Weiters waren die Freiwilligen Feuerwehren für die Brandschutzaufklärung zuständig, hielten Vorträge in Schulen oder sichteten brennbares Material bei Wohnungsbegehungen. Sie nahmen auch bei den großen Militärübungen der 1980er Jahren teil, sodass sie im Falle des vielbefürchteten Dritten Weltkrieges die Regierung hätten unterstützen könnten. "Die Freiwilligen Feuerwehren versuchten hierbei so apolitisch wie möglich zu sein und ihre traditionellen Aufgaben wahrzunehmen. Ihren Eigensinn demonstrierten sie, wenn sie beispielsweise ihre Fahrzeuge nicht für Polizeieinsätze zur Verfügung stellten", so Stransky, der im Rahmen des Projekts seine Dissertation anfertigt.

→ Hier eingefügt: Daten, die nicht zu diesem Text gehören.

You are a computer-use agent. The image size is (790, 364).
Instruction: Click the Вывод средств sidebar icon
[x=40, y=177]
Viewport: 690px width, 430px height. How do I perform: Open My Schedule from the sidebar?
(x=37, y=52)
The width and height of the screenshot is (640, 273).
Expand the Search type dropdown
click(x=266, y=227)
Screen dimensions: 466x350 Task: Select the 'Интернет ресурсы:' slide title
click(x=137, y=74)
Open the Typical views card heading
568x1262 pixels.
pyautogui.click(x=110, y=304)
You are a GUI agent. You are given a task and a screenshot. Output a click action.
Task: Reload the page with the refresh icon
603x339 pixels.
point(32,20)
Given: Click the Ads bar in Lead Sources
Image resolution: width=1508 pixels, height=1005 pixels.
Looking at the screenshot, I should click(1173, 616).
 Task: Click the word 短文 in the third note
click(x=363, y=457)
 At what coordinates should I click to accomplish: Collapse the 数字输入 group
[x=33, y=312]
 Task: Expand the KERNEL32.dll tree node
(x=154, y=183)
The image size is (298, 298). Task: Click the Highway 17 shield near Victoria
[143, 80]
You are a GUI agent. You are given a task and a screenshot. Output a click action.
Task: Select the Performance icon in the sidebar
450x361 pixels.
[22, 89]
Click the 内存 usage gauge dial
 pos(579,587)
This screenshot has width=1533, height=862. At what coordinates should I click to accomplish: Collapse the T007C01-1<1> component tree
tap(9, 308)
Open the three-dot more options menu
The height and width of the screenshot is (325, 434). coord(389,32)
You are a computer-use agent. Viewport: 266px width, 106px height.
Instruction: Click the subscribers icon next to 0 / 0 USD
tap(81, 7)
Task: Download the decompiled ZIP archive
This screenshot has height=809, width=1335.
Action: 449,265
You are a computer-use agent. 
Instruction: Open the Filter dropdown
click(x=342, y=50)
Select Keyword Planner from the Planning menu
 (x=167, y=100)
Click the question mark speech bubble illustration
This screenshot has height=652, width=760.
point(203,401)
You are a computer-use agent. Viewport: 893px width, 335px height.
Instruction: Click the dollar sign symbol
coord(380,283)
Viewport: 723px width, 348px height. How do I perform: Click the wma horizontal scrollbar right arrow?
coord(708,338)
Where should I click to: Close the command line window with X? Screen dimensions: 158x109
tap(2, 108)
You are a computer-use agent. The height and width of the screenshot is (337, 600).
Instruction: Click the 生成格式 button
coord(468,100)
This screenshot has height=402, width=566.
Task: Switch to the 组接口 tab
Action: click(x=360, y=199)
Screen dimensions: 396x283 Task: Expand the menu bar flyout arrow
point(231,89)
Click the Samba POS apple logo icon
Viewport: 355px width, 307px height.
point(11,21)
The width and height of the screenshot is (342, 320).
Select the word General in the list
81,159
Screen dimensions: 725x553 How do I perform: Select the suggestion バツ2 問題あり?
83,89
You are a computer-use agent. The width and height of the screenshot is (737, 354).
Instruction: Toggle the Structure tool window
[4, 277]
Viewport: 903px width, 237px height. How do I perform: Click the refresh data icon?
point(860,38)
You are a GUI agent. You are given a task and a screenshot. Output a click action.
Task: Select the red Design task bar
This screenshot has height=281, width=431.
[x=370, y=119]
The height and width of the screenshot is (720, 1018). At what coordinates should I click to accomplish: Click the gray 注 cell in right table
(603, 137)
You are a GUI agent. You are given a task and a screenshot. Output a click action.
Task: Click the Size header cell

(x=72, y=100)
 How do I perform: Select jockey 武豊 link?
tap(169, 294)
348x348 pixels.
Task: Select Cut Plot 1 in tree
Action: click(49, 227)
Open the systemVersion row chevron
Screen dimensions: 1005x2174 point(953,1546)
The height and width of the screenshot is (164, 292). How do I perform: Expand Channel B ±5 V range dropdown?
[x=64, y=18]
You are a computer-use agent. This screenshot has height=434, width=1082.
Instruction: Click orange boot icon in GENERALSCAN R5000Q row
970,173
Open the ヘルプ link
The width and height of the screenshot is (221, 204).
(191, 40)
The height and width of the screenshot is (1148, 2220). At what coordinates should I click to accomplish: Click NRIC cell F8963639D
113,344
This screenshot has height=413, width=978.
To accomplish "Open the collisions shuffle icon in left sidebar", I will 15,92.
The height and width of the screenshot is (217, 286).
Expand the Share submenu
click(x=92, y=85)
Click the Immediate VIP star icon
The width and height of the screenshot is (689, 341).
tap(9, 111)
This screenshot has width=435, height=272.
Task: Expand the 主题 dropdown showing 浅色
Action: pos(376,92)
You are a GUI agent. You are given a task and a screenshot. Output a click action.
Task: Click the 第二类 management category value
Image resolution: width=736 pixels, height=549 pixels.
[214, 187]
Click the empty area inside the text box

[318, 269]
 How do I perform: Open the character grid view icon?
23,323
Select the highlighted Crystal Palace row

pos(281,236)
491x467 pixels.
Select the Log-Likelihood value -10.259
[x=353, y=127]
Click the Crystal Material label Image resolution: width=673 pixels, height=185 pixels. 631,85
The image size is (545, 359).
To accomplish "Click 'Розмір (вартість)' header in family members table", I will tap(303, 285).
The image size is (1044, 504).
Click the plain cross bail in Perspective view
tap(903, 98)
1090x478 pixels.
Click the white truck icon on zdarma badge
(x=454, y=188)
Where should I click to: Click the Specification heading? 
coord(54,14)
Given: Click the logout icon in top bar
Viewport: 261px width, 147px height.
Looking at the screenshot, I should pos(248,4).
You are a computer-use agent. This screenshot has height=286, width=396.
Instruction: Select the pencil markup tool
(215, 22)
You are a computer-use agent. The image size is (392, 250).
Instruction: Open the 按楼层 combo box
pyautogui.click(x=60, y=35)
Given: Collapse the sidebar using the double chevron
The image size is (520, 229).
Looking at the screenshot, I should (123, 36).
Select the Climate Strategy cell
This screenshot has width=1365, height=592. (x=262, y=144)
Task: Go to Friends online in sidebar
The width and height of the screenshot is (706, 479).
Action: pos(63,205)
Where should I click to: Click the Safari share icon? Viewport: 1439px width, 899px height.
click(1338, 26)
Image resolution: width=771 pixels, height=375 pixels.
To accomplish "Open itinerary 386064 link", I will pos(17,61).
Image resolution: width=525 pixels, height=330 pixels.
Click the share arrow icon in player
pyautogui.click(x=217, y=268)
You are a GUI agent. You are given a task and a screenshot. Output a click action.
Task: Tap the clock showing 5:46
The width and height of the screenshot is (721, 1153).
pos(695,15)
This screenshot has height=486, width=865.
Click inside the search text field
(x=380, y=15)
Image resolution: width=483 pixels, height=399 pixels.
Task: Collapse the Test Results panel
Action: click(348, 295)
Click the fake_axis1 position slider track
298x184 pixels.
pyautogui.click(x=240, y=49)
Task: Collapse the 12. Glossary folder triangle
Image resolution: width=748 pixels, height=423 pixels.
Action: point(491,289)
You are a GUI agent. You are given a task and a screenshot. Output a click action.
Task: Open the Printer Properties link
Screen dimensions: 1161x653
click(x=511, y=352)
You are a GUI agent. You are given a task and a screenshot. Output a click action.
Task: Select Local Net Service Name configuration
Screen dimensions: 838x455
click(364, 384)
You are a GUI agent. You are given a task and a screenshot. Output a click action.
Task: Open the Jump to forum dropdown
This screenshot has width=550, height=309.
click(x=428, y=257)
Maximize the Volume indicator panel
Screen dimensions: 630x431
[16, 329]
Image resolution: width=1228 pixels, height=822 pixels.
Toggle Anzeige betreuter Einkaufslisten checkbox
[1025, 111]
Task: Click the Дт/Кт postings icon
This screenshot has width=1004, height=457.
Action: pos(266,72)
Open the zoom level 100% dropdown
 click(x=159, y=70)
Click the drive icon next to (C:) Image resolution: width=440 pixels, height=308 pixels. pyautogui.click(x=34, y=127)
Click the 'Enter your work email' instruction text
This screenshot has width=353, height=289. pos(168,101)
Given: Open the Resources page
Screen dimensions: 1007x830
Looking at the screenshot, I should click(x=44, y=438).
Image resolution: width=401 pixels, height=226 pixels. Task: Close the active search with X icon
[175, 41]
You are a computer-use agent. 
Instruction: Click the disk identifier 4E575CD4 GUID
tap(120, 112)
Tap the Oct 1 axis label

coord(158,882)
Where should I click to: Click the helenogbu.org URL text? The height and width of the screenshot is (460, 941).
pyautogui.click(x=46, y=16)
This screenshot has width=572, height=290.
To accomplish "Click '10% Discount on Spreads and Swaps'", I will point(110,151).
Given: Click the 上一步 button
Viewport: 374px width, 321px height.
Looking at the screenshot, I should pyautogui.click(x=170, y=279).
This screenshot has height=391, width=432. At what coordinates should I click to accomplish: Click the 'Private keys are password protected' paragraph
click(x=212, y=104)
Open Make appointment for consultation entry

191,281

Wissenschaft im Herzen der Stadt. Das Institut für Osteuropäische Geschichte ist eines von 16 Instituten der Universität Wien, die am Campus angesiedelt sind. Der 96.000m² große Campus auf dem Areal des ehemaligen AKH wurde 1998 offiziell eröffnet. Anlässlich des 20-Jahr-Jubiläums präsentiert die Universität Wien am Campus aktuelle Wissenschaft im Rahmen unterschiedlicher Formate. (© Universität Wien)

Österreichisches Zutun

Auf einen überraschenden Fund stieß Stransky, als er die Protokolle der CTIF Jahrestagung sichtete: "Die CTIF, eine internationale Organisation zur Feuerbekämpfung, wirkte seit 1975 auch in der Tschechoslowakei. In den Tagungsprotokollen bin ich auf die Namen von österreichischen PoltikerInnen, Ex-PolitikerInnen und Polizeidirektoren gestoßen. Gerätschaften wurden auf österreichische Rechnung ausgetauscht und Feuerwehrfahrzeuge ersetzt. Dass Österreich offenbar die Freiwillige Feuerwehr als Kanal nutzte, um mit der StB, der tschechischen Staatssicherheit, zusammenzuarbeiten, hat mich erstaunt."

Daten auswerten und vergleichen

Die Historiker sind nun dabei, ihre Daten auszuwerten, zu kontextualisieren und in einem weiteren Schritt mit denen der ProjektpartnerInnen zu vergleichen. Auf die Ergebnisse darf man gespannt sein: Es werden ein Sammelband in englischer Sprache und zwei Dissertationen auf Deutsch erscheinen. Des Weiteren sind Tagungen zum internationalen Austausch geplant, den Auftakt machte eine Konferenz Ende März in Ljubljana. "Nazdar" (Zum Gelingen!) würde man bei der Freiwilligen Feuerwehr wohl wünschen. (hm)

Das Projekt "Die Geschichte Freiwilliger Feuerwehren in Deutschland und Ostmitteleuropa, 1980-2000" unter der Leitung von Univ.-Prof. Dr. Philipp Ther und der Mitarbeit von Mojmir Stransky, MA vom Institut für Osteuropäische Geschichte der Universität Wien läuft vom 01.02.2017 bis zum 31.01.2020 und ist Teil des 2018 eröffneten Research Cluster for the Study of East Central Europe and the History of Transformations (RECET). Es wird in Kooperation mit der Deutschen Forschungsgemeinschaft durchgeführt und vom FWF gefördert.